Будут ливни, будет ветер с юга,
Лебедей влюбленное ячанье.

     Ни «Происхождение», ни «Февраль» не были толком прочитаны и осознаны, а еврейство Багрицкого уже навлекло на него груду обвинений. В разгар «борьбы с космополитизмом», развернувшейся в конце 40-х гг. и имевшей, как известно, откровенно антисемитский характер, продажные критики (А. Тарасенков, С. Трегуб) обвиняли его в «буржуазном космополитизме». «Честная “Литературная газета“» (одно из любимых выражений А. И. Солженицына) в редакционной статье «За идейную чистоту советской поэзии» клеймила «Думу про Опанаса» как «политически ошибочное произведение, в котором искажена историческая правда», а во всем творчестве ее автора усмотрела «буржуазно-националистические тенденции, настроения упадничества, мотивы бродяжничества». Характерно, что в числе поэтов, подвергшихся вредному влиянию Багрицкого назывались только евреи – Л. Первомайский и С. Голованивский.

     Антикосмополитическая кампания ушла в прошлое, а антисемитские атаки на Багрицкого возобновили новейшие идеологи черносотенства – Игорь Шафаревич и Станислав Куняев.
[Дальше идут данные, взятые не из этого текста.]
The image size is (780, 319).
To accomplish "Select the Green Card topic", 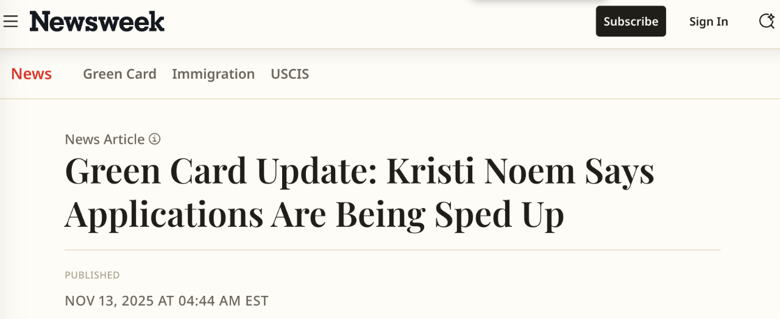I will (119, 74).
Второй из названных деятелей, главный редактор журнала «Наш современник», ставшего в постсоветский период флагманом антисемитских сил, видел в Багрицком «поэта открытого романтического идеального сионизма», который воспринимал русскую революцию «под знаком племенного национализма, только как освобождение и возрождение еврейства», вследствие чего «националистические идеи Багрицкого» несовместимы с русской культурой.
     Впервые и едва ли не единственный раз еврейская тема в творчестве Багрицкого получила углубленное толкование и справедливую оценку в вышедшей в 2000 г. книге русско-американского писателя и литературоведа М. Д. Шраера «Русский поэт / Советский еврей: Наследие Эдуарда Багрицкого» (Мaxim D. Shrayer. Russian Poet /  Soviet Jew: The Legacy of Eduard Bagritskij. Lanham & Littlefield. 2000), материал которой использован и нами. Формулировку «Русский поэт – советский еврей» можно было применить ко многим, но ни о ком из них нет книги, подобной книге М. Шраера.
     В частности, он писал: «Отдавая должное выдающейся роли Багрицкого в русской поэзии, я хотел бы особо выделить его вклад в сокровищницу еврейской мысли. Несбывшееся пророчество финала поэмы “Февраль“ свидетельствует о глубоком понимании Багрицким сути исторической и духовной миссии евреев. Читая заключительный монолог главного героя, невозможно не уловить библейские интонации, библейскую  образность, восходящую, главным образом, к «Книге пророка Исайи». И далее: «Очевидно, что Багрицкий не был проповедником иудейского мессианства в обычном его понимании. Его универсалистское видение судьбы еврейства, как оно выразилось в концовке “Февраля“, можно сформулировать следующим образом: евреи являются постоянным источником живительной энергии человечества, и их рассеянные гены выживут в детях ассимилированных евреев. Менее чем за десять лет до Холокоста в романтической идеологии Багрицкого извечная иудейская идея о божественно избранном народе соединилась с недолговечным советским идеалом, рисующим евреев, живущих в гармонии – среди других народов».